In this intermediate file, you should do a full data check in order to protect yourself from SQL injection.

It is much more convenient to work with this page, but again, so far everything is at the level of one parameter of a specific sensor.

Control Center Home

Now you can combine our achievements, read a little about AJAX and make just such a page (at 192.168.1.10/tests/switch.php ):

To update the data of a specific parameter, the function chekIt (701, 1, 'ch1') is called; (actually, there are three arguments: the module number, the parameter number, and the identifier of the div, the contents of which need to be updated).

The page displays the time parameters of the module operation (in order not to strain our gateway, which is weak in resources) - we request this data every 5 minutes.

Data on the status of the lighting and ventilation channels is updated more often - once every 5 seconds (often enough so that you do not have to wait long for the state to change after pressing the corresponding on or off button).

The doIt () function calls are “hung” on buttons:

 <input type="button" value="" onclick="doIt(701,1,1);"> 

Function parameters: module number, parameter number and new value.

At the very bottom of the page, the gateway response is displayed.

The data on the page is displayed without rebooting, everything happens “by itself”.

Result

• Now the radio-controlled switch works not only by itself, but is also conveniently controlled from a web page.
• A universal gateway LAN <=> RF24 was created, which allows working with various home wireless devices. Simply add a new device with the same radio protocol - no changes are required in the gateway code.
• Configured constant logging of sensor values ​​for post-processing (for example, for analyzing or building beautiful graphs).

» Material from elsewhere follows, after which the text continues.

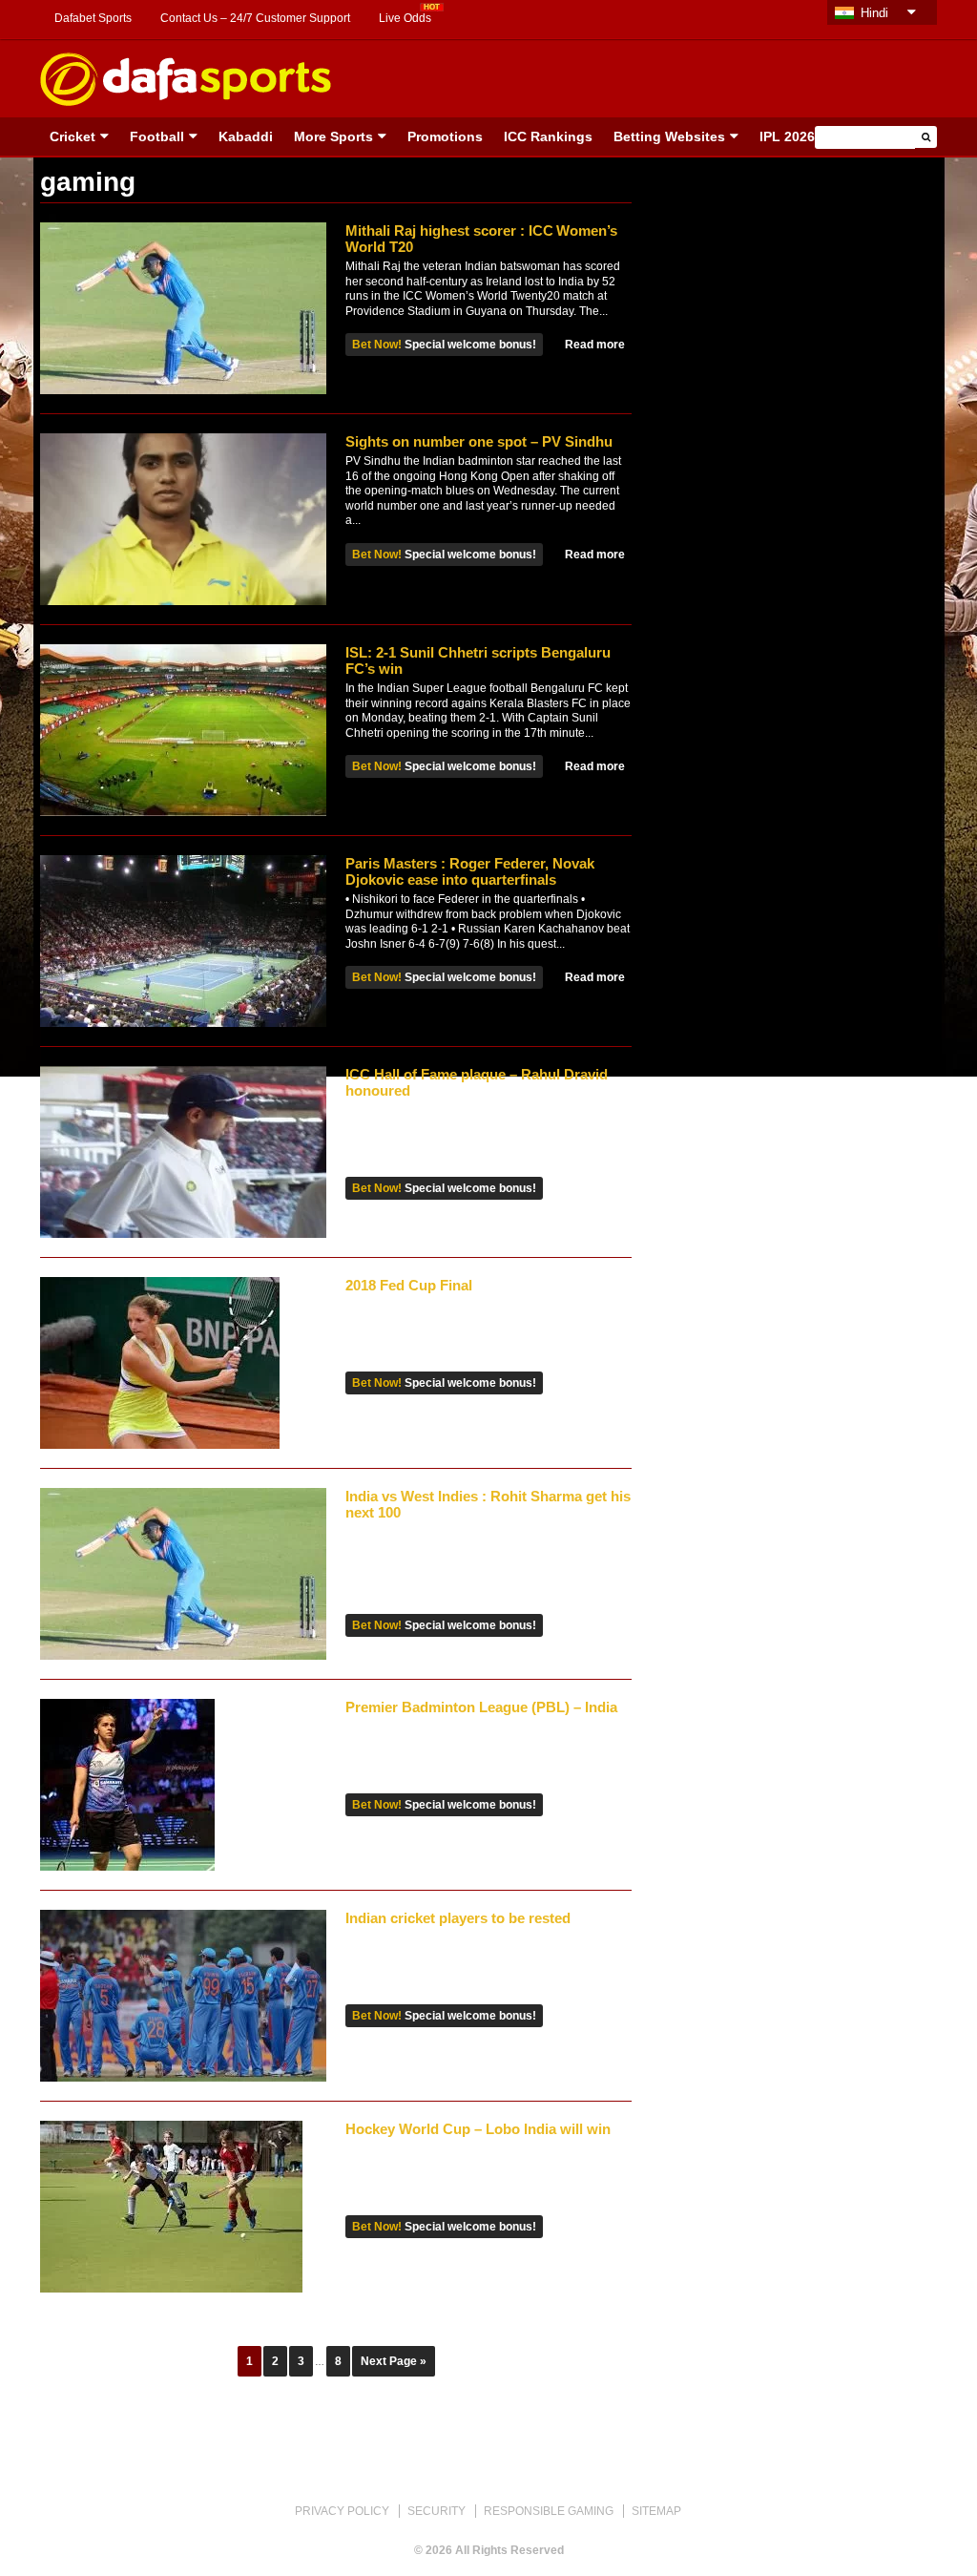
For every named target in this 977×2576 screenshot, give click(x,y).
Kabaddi (245, 136)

Further development of the project

On the server, you can organize any additional data processing, which will allow to implement various scenarios.

For example: a long press on the on / off button of the lighting of our radio-controlled switch (remember, one of the module's parameters is set to “1”) will launch the script, which will turn off all switched on light sources (of course, they must also be equipped with radio-controlled switches).



This completes my “teaching material” on this topic. Thank you for your attention and sorry that the "course" was so prolonged.

Thank you Nikita_Rogatnev for help in preparing the material for publication.